_LESETEXT_.

- - -

Ein Schiff mit einer besonderen Geschichte: erbaut als ONE OFF unter Lizenz der Laurent Giles Naval Architects Ltd., als Kasko in Aluminium von Otto Künemund vor 28 Jahren gebaut, hernach von seinem Auftraggeber in Berlin in Eigenarbeit ausgebaut … und infolge dessen plötzlichen Todes sodann für 20 Jahre in einer abgelegenen Halle in Berlin eingelagert. In 2016 sodann aus seinem Dornröschenschlaf erweckt und seitdem von seinem heutigen Eigner an die Schlei verlegt.
Dort wurde sie später aufgespürt.

- - -

_VORHANDENE DATEN_.
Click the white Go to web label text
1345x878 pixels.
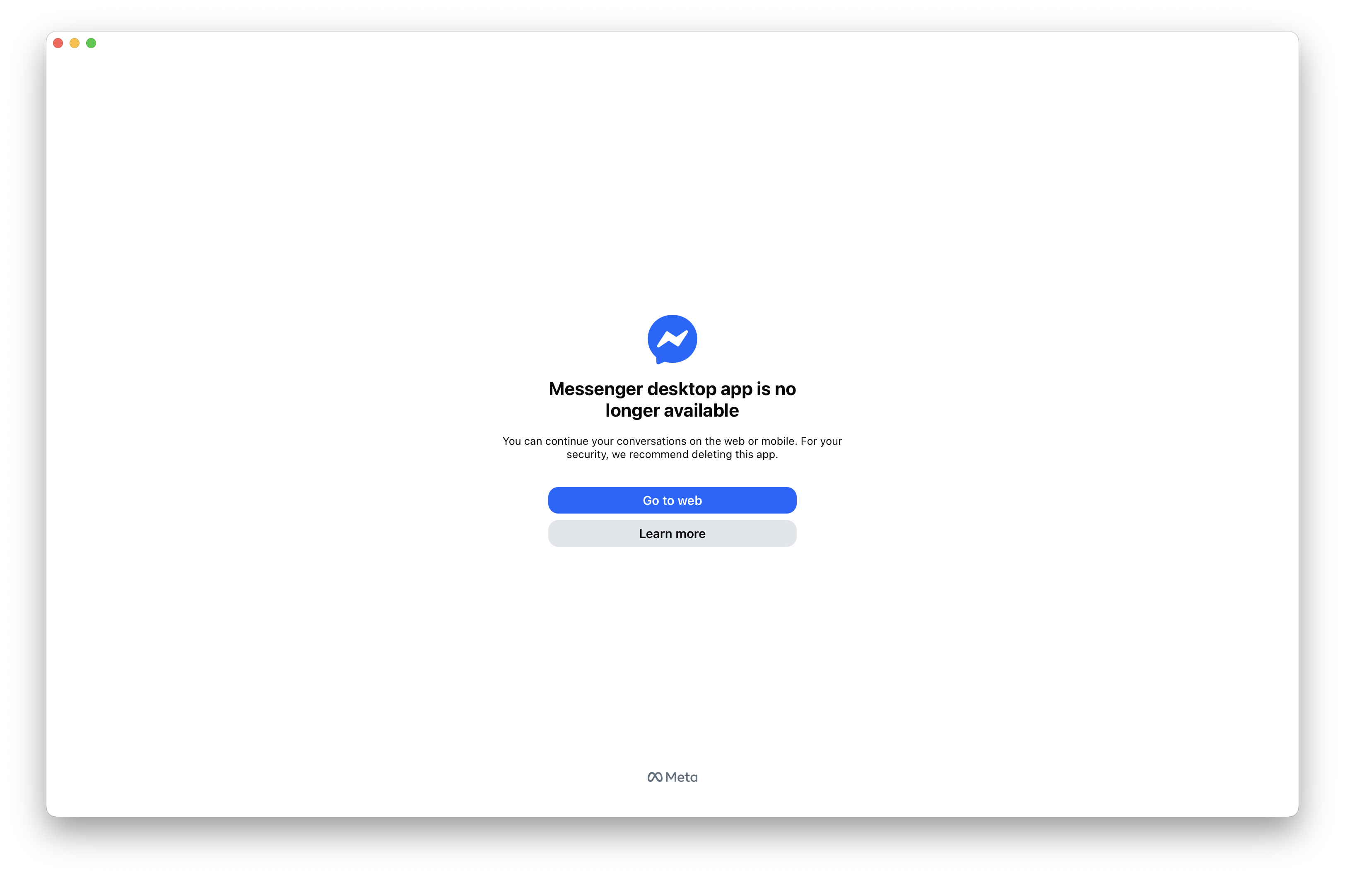672,500
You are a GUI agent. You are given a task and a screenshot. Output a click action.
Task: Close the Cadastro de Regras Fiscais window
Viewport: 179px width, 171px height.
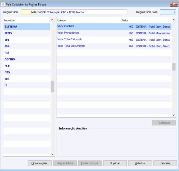[x=174, y=4]
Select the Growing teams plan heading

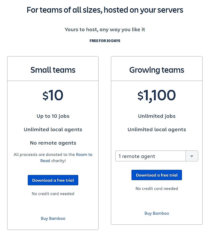click(x=157, y=70)
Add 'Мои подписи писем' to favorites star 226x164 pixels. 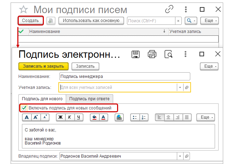coord(23,10)
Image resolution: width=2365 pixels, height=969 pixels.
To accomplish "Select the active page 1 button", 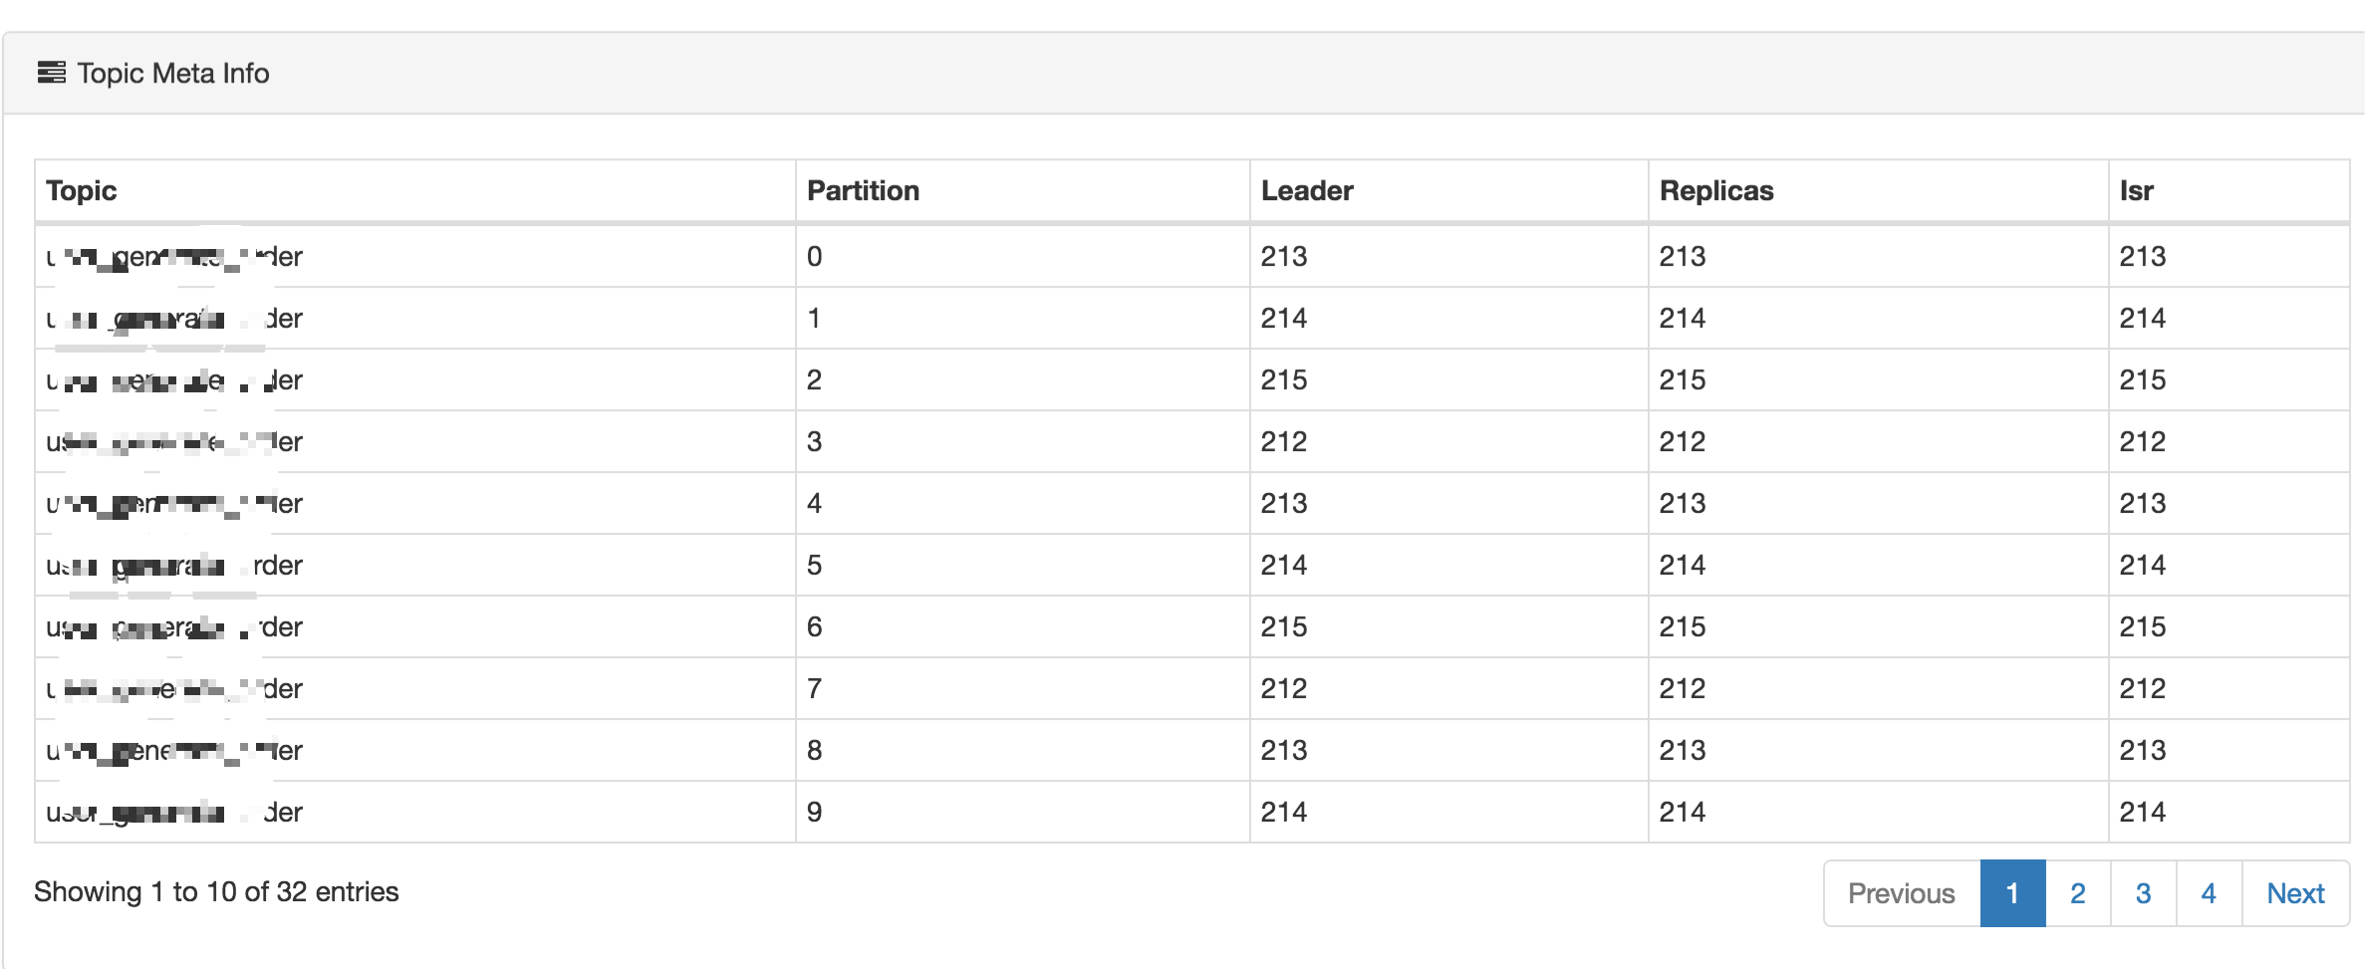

- - -

_ARBEITSAUFTRAG 1_. Wie lange stand das Schiff laut dem Lesetext über das Schiff in der Halle in Berlin?
_ARBEITSAUFTRAG 2_. Schreib den Lesetext über das Schiff weiter, und zwar nach seinem letzten Satz.
Die Datensätze spielen hier keine Rolle.

_ANTWORT 1_. 20 Jahre.

_ANTWORT 2_.
Wenig später wurde ich von Stephan, einem Orgelbauer aus dem hohen Norden gefragt, ob es mir Ernst sei mit der LUANA, oder ob ich gewillt sei, sie an ihn weiter zu verkaufen? Immerhin habe er bereits die passende Heckverzierung, die er nur an das neue Schiff montieren müsse. Leider negativ, Stephan musste tapfer sein.
Ein Herzensprojekt für mich, denn ich habe die Idee, diese Vertue vorsichtig umzubauen und ein wenig zu verbessern … mal schaun´, was daraus wird. Ich werde berichten, versprochen.
Jedenfalls liegen nun in ca 4 sm Luftlinie zwei Vertues an der Schlei, die erste je gebaute, die ANDRILLOT aus 1935 zerrt in Lindaunis dezent an ihren Leinen, nachdem sie lange Zeit in einer Scheune in Groedersby einem Lifting unterzogen wurde, und nun, vor der Sonne geschützt, nahezu vollständig eingetütet, bis der Eigner sie entblättert um sie aus dem Hafen zu entführen .. und fortan dann in Arnis die Baunummer 219, als VERTUE BLUE bald in Freude und neuer Farbe erstrahlen wird.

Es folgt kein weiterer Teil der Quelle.